Back in 2010, two teachers from North Shields bought a box. They wanted to help pupils in local schools to find out more about their town and its history, and the Fish Quay in particular, and they planned to fill the box with items that would bring the stories of the past to life.
The teachers, Nina Brown and Jan Taylor, took their box idea to local community group FISH (Folk Interested in Shields Harbour) and to North Tyneside Council – and both backed the project.
Nina and Jan got together with a small group of fellow enthusiasts to help make it happen – naming the project The Net, and the team became ‘The Netties’.
They ran a series of events where they spoke to people from across North Shields about their ideas and their plans got a big ‘thumbs up’.
Meanwhile, work was underway to save the oldest building on the Fish Quay – the Old Low Light – which was in a very poor state.
Supported by North Tyneside Council, and with funds from Tyne & Wear Building Preservation Trust, the Townscape Heritage Initiative and the Coastal Community Fund (CCF), the Grade 2 Listed building was totally renovated and a balcony was added so people could enjoy the spectacular views of the river.

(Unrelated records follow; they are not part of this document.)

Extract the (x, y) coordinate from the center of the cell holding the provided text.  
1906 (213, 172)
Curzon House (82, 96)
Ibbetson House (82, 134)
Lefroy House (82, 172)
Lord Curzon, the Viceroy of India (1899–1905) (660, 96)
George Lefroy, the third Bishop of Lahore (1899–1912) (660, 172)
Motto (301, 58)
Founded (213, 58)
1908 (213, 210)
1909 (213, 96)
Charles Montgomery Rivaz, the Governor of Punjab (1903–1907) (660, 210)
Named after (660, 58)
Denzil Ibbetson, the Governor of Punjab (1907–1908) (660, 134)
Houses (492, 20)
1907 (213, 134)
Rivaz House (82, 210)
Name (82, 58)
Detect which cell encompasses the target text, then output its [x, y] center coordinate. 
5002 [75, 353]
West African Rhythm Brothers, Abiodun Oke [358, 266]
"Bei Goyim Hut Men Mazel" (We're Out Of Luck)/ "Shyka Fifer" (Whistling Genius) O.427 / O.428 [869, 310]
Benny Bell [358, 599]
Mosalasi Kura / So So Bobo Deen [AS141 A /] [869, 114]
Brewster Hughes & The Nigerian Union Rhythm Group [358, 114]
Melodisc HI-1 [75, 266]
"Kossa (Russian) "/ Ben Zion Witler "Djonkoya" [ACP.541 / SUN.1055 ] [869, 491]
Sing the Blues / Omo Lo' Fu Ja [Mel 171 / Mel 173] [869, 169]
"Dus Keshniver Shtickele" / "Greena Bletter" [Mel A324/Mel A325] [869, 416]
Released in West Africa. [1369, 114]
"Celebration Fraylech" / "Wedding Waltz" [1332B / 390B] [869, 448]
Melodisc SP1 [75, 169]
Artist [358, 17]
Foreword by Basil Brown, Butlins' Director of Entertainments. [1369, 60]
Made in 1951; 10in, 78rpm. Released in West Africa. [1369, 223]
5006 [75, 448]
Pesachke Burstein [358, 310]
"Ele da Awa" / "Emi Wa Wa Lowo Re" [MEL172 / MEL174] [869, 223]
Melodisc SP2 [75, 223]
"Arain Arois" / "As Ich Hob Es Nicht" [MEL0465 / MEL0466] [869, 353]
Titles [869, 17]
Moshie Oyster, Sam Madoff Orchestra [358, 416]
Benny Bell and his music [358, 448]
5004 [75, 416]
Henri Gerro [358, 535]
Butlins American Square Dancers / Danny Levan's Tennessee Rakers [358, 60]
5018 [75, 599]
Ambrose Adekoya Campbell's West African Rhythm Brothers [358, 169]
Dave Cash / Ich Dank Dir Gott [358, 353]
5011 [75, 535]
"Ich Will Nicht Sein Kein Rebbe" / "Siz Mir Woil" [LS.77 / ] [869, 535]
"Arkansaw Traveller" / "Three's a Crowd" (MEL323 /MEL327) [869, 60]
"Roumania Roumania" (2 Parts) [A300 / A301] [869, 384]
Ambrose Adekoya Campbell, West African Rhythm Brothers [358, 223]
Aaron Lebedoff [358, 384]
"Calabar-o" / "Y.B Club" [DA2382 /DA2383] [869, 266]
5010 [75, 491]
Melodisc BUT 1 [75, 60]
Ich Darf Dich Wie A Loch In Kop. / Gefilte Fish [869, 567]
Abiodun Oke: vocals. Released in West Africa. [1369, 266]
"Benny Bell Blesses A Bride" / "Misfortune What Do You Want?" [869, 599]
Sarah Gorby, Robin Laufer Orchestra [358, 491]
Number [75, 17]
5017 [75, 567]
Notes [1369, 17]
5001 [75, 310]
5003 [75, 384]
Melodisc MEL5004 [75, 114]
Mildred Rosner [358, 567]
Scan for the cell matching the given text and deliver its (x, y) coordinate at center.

For a while, a few local folk had been thinking about the idea of a heritage centre that would tell the whole story of North Shields, with the Old Low Light as the perfect home. Many of them were the same people the Netties had spoken to about their box and the two ideas eventually came together in a new and more ambitious plan.
The Old Low Light
The Netties needed more help to make the new plan a reality and set about forming a charity, bringing in a keen Board of Trustees with a range of skills, experience and local knowledge. Again the Council were there to offer support.
The charity wanted the local community to decide what the centre would be like so they went out and spoke to a range of local groups to hear their ideas – including naturalists, historians, teachers, fishermen and businesses. The charity’s trustees also visited similar projects close to home and further afield to learn from their experiences.
The group used the funds provided by CCF to bring in professional help too – North of England Civic Trust, lawyers Muckles and accountants Tait Walker worked on the detailed planning and organisation. Architects Ainsworth Spark, building group Kier and others worked on the renovations. Design company GBDM took the ideas from the community and worked closely with the trustees and local groups to make sure it was as they wanted it.
The trustees appointed a Manager, Deputy Manager and Caretaker to run the project day to day – and then began recruiting a large volunteer force to work alongside them. This is ongoing – check out the Volunteers section for more information.
The Old Low Light finally opened its doors for business in October 2014 with a cafe, shop and top floor venue hire. The middle floor gallery, telling the story of the Fish Quay, opened at the end of March 2015. With the help of Sumo Design the project was rebranded as Old Low Light.